Showit is happy to announce we have added support for displaying WordPress custom post types within Posts View Lookup canvases for our Advanced Blog users.
If you know what custom post types are, you are likely excited for this news. If you do not know, they are a way to extend WordPress with custom content, turning your blog into a bespoke content management system (CMS).
Showit has always supported custom post types display through standard or custom archive and single post blog templates. But you'll find this new option available in a Posts View Lookup canvas which is typically used to feature a set of posts on another page such as a Wordpress homepage.
You will find custom post types underneath the existing post lookup structure in the design app. From here you can specify the custom post type slug to load, as well as refining the posts by category, tag, and taxonomy.
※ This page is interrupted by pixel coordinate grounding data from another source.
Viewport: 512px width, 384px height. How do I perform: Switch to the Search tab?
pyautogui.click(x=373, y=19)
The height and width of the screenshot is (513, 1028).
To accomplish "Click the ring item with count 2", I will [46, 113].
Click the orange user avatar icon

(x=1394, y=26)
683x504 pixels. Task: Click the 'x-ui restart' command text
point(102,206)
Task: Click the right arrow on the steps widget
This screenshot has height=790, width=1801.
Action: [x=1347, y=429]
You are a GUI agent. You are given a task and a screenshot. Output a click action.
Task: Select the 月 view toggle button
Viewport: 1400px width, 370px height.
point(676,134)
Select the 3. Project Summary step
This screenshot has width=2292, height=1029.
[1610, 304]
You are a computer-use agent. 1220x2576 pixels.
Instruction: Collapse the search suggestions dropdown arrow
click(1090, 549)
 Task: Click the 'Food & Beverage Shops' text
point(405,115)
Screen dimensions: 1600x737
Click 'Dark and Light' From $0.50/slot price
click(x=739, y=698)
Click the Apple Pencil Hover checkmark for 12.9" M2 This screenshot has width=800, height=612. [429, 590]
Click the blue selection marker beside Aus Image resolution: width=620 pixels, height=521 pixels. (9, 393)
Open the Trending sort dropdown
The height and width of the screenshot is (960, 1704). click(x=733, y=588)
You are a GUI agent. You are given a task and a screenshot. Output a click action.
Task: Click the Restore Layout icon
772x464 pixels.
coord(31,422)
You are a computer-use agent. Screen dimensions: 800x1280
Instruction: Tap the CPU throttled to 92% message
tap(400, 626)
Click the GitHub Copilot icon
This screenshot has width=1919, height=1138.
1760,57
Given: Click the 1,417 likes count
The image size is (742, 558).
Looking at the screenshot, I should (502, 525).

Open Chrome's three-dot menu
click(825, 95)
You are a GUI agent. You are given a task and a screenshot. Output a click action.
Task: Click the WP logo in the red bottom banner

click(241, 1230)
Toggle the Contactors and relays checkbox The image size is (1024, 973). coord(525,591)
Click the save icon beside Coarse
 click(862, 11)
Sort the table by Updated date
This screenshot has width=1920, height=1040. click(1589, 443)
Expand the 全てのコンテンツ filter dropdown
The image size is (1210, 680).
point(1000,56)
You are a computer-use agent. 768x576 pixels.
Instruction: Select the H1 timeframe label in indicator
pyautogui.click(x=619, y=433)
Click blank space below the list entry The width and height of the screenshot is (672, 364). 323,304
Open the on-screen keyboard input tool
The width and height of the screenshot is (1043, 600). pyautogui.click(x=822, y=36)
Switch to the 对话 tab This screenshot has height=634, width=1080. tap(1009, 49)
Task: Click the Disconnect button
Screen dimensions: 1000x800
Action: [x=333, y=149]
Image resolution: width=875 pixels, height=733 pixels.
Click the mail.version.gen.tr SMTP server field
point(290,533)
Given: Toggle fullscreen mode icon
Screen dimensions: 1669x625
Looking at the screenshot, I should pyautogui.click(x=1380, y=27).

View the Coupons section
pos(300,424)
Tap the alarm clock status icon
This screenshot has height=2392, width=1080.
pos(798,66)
As an example, let's say you run the premier fan site for the movie Xanadu, a film about magic and roller skating and the magic of roller skating. There is lots of singing and dancing for some reason. I think Olympus has something to do with it. If you wanted to have information for each actor that appears in this cinematic masterpiece you could define a custom post type for that data. Then you could add posts for Olivia Newton-John, Gene Kelley, and Michael Beck (who I only know from The Warriors, which would make for another great fan site). With those filled in, you can display the custom post type in their own canvas and dazzle your visitors with all kinds of information they never knew. Incredibly niche information about Xanadu and the people who starred in it.
If my first example doesn't quite connect, how about the idea of creating a separate set of Podcast episodes under their own post type of "Podcast"? Yes, you can do that and then you can use this new feature to display a few podcast posts on your homepage.
We here at Showit are excited to see what you create with custom post types, though I am concerned I am going to get flooded with pages about Xanadu, which is simply a peril of the job and one I willingly accept. I have to believe we are magic. Nothing can stand in our way.
We are pleased to announce we have added support for background settings to merge values between desktop and mobile versions of the site!
This is without a doubt the greatest merge since chocolate and peanut butter. Or nachos and cheese. Or mashed potatoes and gravy. I really should not write these when I am hungry. We hope you find these merges exciting and helpful, like the items listed above, and not strange and terrifying, like that movie The Thing. The one where the alien merges everyone's DNA together like some kind of monster Play-Doh. That would have been a really great tie in product, honestly. I feel like I missed my calling in toy design. I could have sold dozens of those. The road not taken...
We cannot wait for you to begin merging!
We made some improvements to how you view accounts for which you have contributor access!
We hope these improvements will surprise and delight you, ushering in a new golden era of collaboration and productivity!
We just added a new feature to make it easier to update social links across your site design. Now you can setup your Social Links in Site Settings > Social and then in your design you'll find a new option under Click Actions for Social Link where you can select from Facebook, Instagram, LinkedIn, Pinterest, Snapchat, TikTok, and Twitter.
Once you've got it setup on your design then it becomes a breeze to update your social URLs anytime they change.
We believe this new feature will be especially helpful for our designer community creating all of the amazing template designs.